By continuously executing all conceivable analyses on all combinations of data dimensions, DataSite uses brute force to generate automatic insights. This enhances the analyst’s awareness of the data in the data exploration process by both choosing best practice analysis methods as well as eliminating the need for the human to perform costly calculations. The computer-generated insights are presented through a user interface element called the feed view, which streams continuously updating results from computational analyses, akin to social media feed such as on Twitter or Facebook. Each result is accompanied by a visualization that highlights the result in the context of the data items. This leads to an analytical workflow that mixes the best of human and machine intelligence.
Better Insights and User Engagement through Proactive Insights
We evaluated our approach in DataSite through two user studies of open-ended visual exploration. In these studies, we compared DataSite to manual visualization (Polestar) and visualization recommendation (Voyager 2), respectively. In DataSite, we focused on standard automated analyses such as computation of statistical measures for mean, variance, and frequency of items, and standard data science methods for clustering, regression, correlation, and dimension reduction. The task for studies is the same: exploratory analysis of unknown data (also called “open-ended task”). We used 2 tools with 2 datasets (one dataset on each tool interface). Participants started with one tool and dataset, and then moved to the second interface. They were asked to explore the dataset “as much as possible” within a given time of 20 minutes and were encouraged to speak out aloud their thinking process and insights. Three major benefits of DataSite emerged from this study:
- Broader coverage: DataSite shows 30% increase in data field attribute coverage compared with Polestar. There are more multi-attribute charts (encoding two or more data attributes) that participants viewed and interacted with using DataSite than Polestar. When compared with Voyager 2, DataSite has comparable data field attribute coverage but provided more meaningful charts.

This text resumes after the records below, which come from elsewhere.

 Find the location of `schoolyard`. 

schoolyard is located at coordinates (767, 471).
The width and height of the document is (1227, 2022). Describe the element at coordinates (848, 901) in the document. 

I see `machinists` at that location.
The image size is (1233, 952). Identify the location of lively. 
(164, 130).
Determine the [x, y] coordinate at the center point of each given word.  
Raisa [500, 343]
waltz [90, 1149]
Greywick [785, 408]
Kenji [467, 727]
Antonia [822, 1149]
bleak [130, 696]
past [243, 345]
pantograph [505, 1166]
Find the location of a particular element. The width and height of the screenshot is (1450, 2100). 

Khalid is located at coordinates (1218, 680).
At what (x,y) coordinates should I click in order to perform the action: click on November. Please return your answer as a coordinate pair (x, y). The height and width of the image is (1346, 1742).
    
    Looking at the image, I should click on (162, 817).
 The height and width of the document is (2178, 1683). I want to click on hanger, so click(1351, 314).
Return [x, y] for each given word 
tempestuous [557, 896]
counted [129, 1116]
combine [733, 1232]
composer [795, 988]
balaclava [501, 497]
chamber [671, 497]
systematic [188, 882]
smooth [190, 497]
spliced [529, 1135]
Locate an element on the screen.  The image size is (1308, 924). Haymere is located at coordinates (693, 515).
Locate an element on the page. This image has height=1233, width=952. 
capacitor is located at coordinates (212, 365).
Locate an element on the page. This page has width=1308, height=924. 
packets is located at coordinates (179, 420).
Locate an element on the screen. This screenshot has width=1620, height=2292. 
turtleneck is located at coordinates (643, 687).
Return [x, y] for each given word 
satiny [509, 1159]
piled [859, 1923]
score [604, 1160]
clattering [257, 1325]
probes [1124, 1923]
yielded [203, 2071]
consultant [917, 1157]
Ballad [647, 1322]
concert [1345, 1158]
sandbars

- More time spent on charts: Most participants spent at least 25% of their time on exploring the feed itself. All participants felt that the feed is useful for analysis and provides guidance of “where to look” in the data.
- Better subjective ratings: People rated DataSite more efficient and comprehensive than Polestar and Voyager 2.
The Future of Proactive Analytics
DataSite can be seen as a canonical visual analytics system in that it blends automatic computations with manual visual exploration. We regard it as the first step towards a fully proactive visualization system involving explicit human feedback in the loop, such as tasks people are doing, data attributes people care about, and advanced analysis people want to dive into. Besides, inferential statistics and user behavior based recommendations can also be integrated to provide user-guided recommendations of insights. A truly intelligent visual analysis system would leverage possible feedback from user and computational power from the computer to present easily understanding and interpretable insights.